Ich will einfach wachsen. "XXX" handelt davon, mit dreißig ein Rapper zu sein, und "Quaranta" ist mehr wie ein Update für die Leute, die wissen wollen, was in meinen Dreißigern passiert ist und wo ich jetzt stehe.
Gibt es ein Stereotyp über Rapper in ihren Vierzigern? Siehst du dich gerade in der gleichen Position wie einige deiner Vorbilder, als sie in ihren Vierzigern waren? Viele Rapper sind nicht gut gealtert.
Ja, sie sind immer die besten Rapper. Das ist das Stereotyp über Rapper in ihren Vierzigern. Dem stimme ich zu. Einige Rapper sind nicht wirklich gut gealtert ... Wenn sie immer noch versuchen, jung zu sein und den Trends hinterherzulaufen und cool zu sein. Aber diejenigen, die ihrer Linie treu bleiben und sich durch ihre Musik weiterentwickeln, sind immer noch auf dem Niveau, auf dem sie waren, als sie Musik in ihren Dreißigern gemacht haben.
In einer deiner letzten Podcast-Episoden hast du gesagt, dass das neueste Nas-Album sein bestes war. Würdest du sagen, dass "Quaranta" dein bestes Album ist?
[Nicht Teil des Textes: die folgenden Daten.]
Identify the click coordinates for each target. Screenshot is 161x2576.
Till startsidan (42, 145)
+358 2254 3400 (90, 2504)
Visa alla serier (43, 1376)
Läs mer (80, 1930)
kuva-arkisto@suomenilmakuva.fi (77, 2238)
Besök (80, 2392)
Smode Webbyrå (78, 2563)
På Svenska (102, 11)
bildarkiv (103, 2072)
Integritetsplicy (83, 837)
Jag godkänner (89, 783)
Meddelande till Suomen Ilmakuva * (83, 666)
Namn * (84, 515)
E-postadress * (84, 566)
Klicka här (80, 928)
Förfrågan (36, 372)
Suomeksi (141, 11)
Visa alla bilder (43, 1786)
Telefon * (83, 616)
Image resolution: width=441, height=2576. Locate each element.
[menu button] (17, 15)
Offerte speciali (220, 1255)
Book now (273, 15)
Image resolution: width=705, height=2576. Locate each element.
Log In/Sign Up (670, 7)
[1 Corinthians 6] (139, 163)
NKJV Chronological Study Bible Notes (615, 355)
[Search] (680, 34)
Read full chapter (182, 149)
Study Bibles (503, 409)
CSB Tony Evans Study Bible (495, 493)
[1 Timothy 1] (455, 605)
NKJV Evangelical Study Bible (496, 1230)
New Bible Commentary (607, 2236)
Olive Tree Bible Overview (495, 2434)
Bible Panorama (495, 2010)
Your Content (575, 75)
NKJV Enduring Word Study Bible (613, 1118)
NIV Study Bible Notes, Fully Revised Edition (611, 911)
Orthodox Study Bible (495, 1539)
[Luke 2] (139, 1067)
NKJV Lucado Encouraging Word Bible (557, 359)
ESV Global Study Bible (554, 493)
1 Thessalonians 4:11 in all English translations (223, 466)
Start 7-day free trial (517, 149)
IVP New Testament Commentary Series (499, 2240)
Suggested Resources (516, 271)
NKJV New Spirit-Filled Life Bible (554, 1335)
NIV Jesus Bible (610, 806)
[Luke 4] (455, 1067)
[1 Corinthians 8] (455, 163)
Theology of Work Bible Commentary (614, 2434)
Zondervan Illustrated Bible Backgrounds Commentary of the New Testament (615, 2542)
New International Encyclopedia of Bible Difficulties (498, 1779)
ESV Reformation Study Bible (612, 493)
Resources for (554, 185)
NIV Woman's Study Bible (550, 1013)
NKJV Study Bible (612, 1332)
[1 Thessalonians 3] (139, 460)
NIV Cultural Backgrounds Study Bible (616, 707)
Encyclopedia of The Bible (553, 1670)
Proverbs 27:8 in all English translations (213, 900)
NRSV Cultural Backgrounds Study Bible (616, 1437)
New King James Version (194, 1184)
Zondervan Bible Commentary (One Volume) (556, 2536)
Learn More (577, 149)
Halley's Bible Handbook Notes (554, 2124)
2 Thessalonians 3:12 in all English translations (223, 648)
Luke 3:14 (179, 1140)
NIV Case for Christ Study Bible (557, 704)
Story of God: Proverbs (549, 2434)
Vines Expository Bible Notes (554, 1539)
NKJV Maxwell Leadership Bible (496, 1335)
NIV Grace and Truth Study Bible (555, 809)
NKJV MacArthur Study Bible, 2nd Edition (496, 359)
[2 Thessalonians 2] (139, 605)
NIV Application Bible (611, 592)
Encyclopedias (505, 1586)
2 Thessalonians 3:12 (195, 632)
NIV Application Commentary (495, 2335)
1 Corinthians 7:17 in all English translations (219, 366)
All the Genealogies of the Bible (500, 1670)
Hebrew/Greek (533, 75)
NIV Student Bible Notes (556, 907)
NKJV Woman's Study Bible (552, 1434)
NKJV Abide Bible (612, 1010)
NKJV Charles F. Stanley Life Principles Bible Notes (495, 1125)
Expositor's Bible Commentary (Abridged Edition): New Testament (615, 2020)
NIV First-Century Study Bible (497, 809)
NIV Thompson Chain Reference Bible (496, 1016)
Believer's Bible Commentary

Ich mag es nicht zu sagen, dass ein Album besser ist als das andere. Sie sind alle irgendwie wie meine Kinder. Also liebe ich sie alle gleich. Aber es war mein Lieblings-Nas-Album, weil er seinen fünfzigsten Geburtstag gefeiert hat. Ich sehe Rap immer noch als Spiel der jungen Leute, aber die OGs altern gut darin. Aber sie haben den Weg bereitet, um hier zu sein, und sie bahnen immer noch den Weg für mich, es weiter zu machen.
Was liebst du am meisten an "Quaranta"?
Ich kann ihm vertrauen. Es hat einen klaren Kopf. Es hat Verantwortung.
"Ich bin einfach Daniel, vergiss Danny Brown!"
Du hast gesagt, dass "Quaranta" mitten in der Sucht aufgenommen wurde. Wie, glaubst du, haben die Herausforderungen der Sucht den Gesamtklang und die Themen des Albums beeinflusst?
Ich glaube nicht, dass die Sucht irgendetwas beeinflusst hat. Wenn überhaupt, war sie hinderlich, weißt du? Aber es wurde während der Quarantäne aufgenommen, also hatte ich eigentlich nichts anderes zu tun, als aufzunehmen.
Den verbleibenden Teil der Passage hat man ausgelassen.